The Sullivan Sisters
Page 7
“Would you stop that?” Claire hissed. “You can’t break in.”
“I’m not,” Eileen said, fiddling. “You can’t break into a house you own.”
“We own,” Claire corrected. “And you don’t own it yet.”
“I’m eighteen, aren’t I?” Eileen countered.
“Yes, but there’s paperwork that—”
“If I can vote for the president and fight in a goddamn war, then I can enter my new house.”
“We can’t risk it,” said Claire, realizing with dawning horror the position she’d put herself in. “What if the police come out here? They could arrest us. We can’t afford to get arrested. We don’t have that kind of money.”
“Sure we do,” said Eileen, smiling placidly. “You have thousands, Claire. Isn’t that what you said? The people of the Internet have paid you well.”
Claire threw Eileen a dirty look, then felt instantly ashamed. Was this the kind of person she was? Making faces, like a child? Claire couldn’t imagine Harper Everly—with her perfectly contoured face, radiant hair, poise, and grace—even thinking of such behavior.

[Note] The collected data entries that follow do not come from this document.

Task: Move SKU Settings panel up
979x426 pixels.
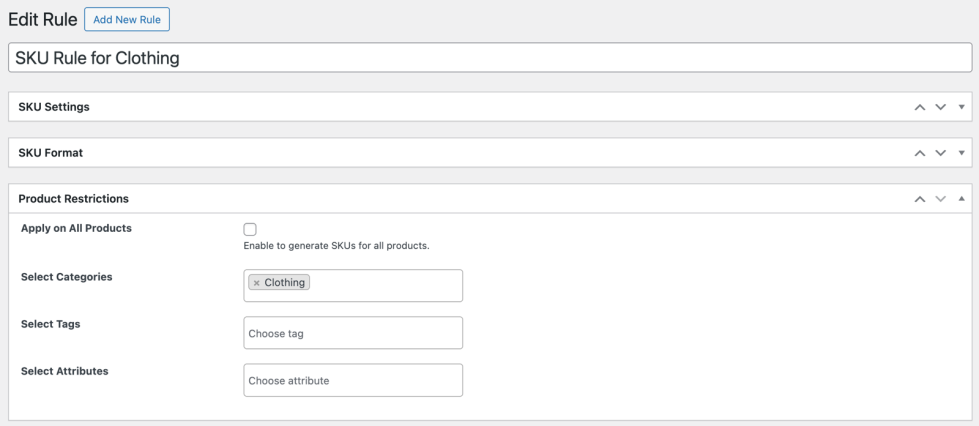Action: [x=920, y=107]
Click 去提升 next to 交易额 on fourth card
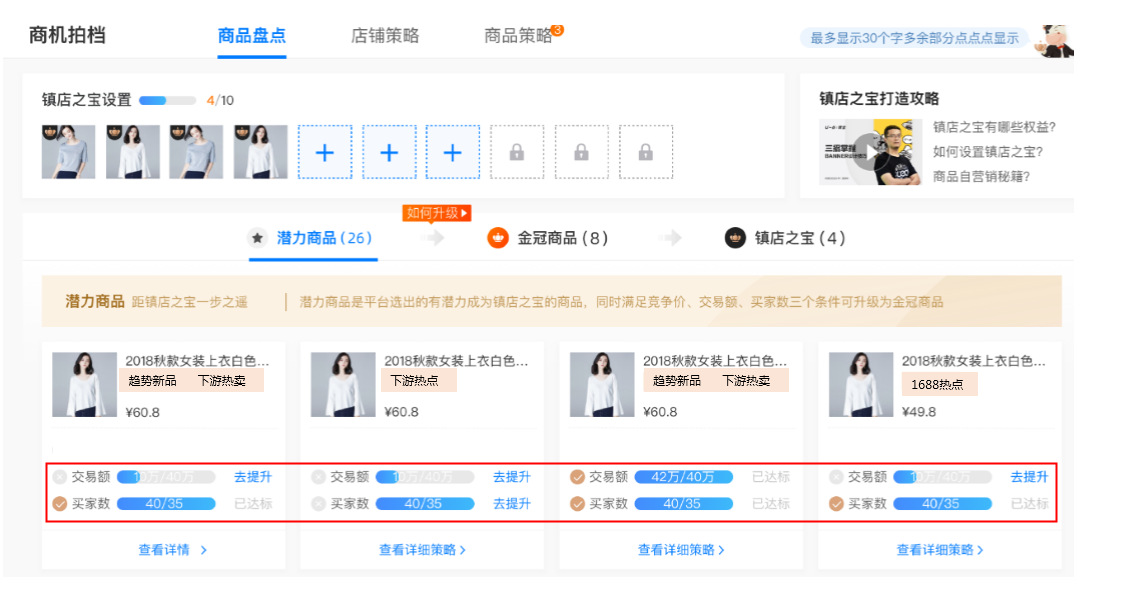The height and width of the screenshot is (608, 1130). 1029,477
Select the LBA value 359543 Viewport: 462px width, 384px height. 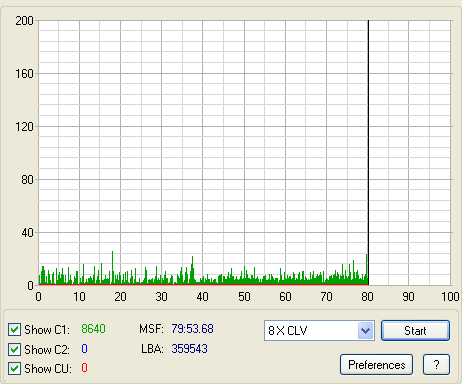tap(189, 349)
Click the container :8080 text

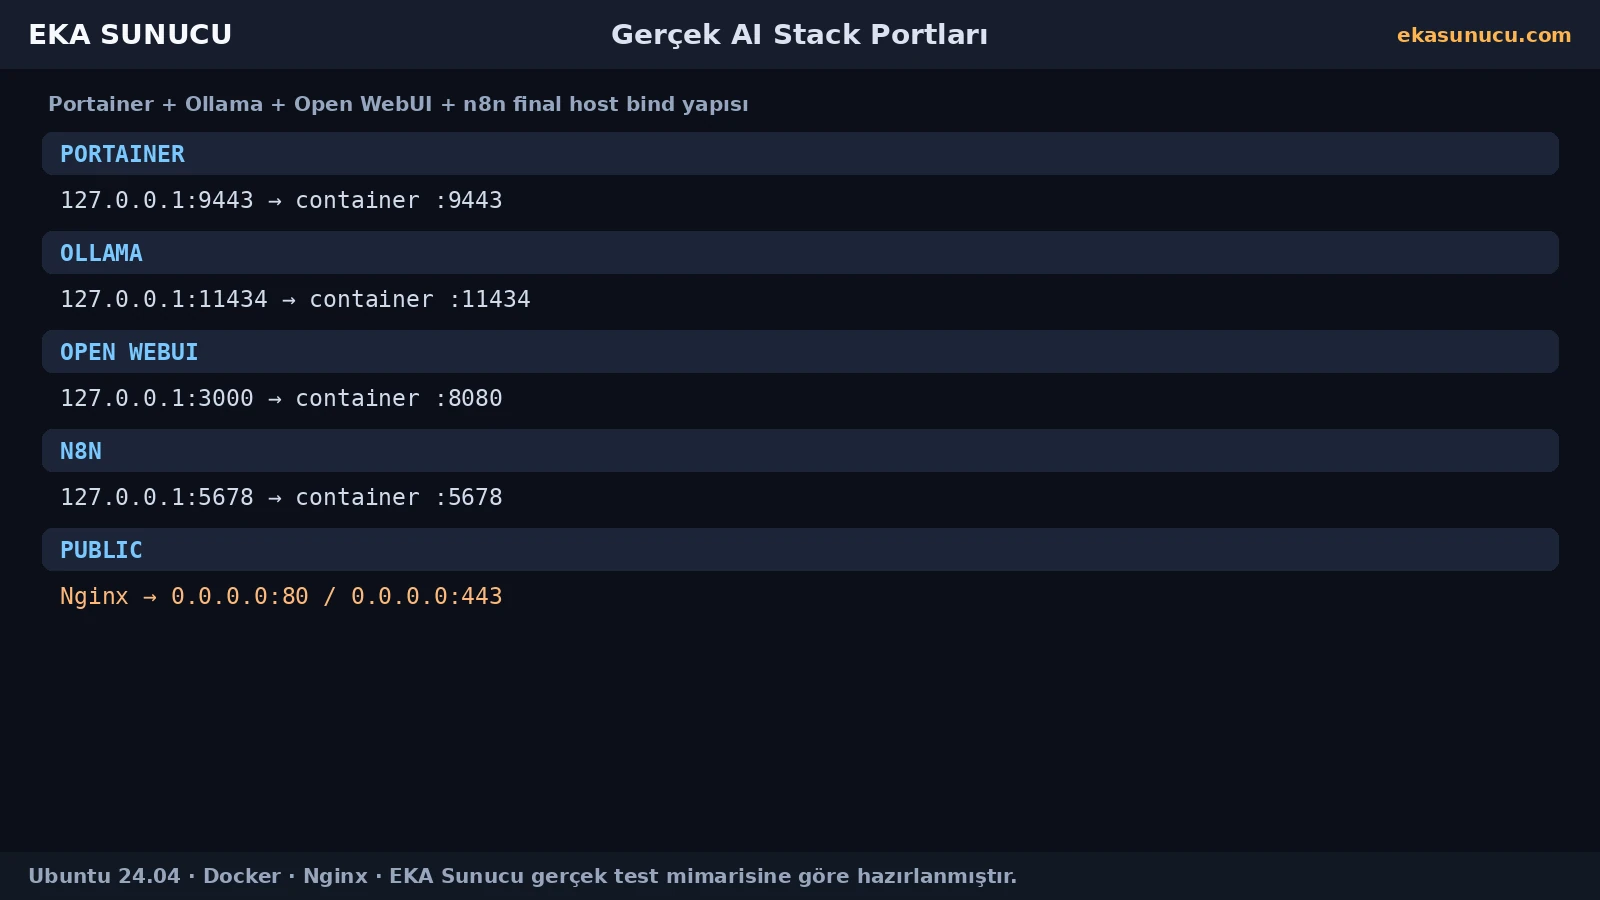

Being impulsive had been a terrible idea. Claire wondered how nonplanners did this, day after day—running where the wind took you until you landed flat on your face. It put you in precarious positions, led you to throw dirty looks.
Claire had to rise above. This had been a bad idea from the start, but she could turn it around. She could devise a way to get out of here.
“Think about it,” she told Eileen, her thoughts leaping one step ahead of her words. “We get arrested here—just set aside the implications of that. It’d get back to Mr. Knutsen, and you don’t know what kind of trouble that could put us in. You haven’t seen Uncle Patrick’s will for yourself. What if there’s a clause saying he disinherits us if we break in?”
Eileen squinted. “Yeah, Claire. I’m sure there’s a clause that says exactly that.”
“You don’t know!”
“You’re goddamn paranoid.”
“Fine,” Claire snapped, grasping for a different approach. “It’ll get back to Mom, though. You want her hearing about this?”
Eileen grew very still. Even though the sisters barely spoke anymore, in this moment Claire knew what Eileen was thinking. She had to be wondering, like Claire, why Mom would lie about this. Why had she told them, all their lives, that they had no family?
These days Claire thought of Mom as plenty of things: frazzled, distant, out of touch. She’d never thought of her as a liar, though. Never malicious. So should Claire and Eileen have taken Mr. Knutsen’s letter to Mom directly? Was it right, keeping this a secret from her? Maybe, maybe not. It was pointless asking the question when Mom was currently worlds away, in the Bahamas.
Still, Claire’s words had an effect on Eileen. She stopped fiddling with the door and rose from her crouch.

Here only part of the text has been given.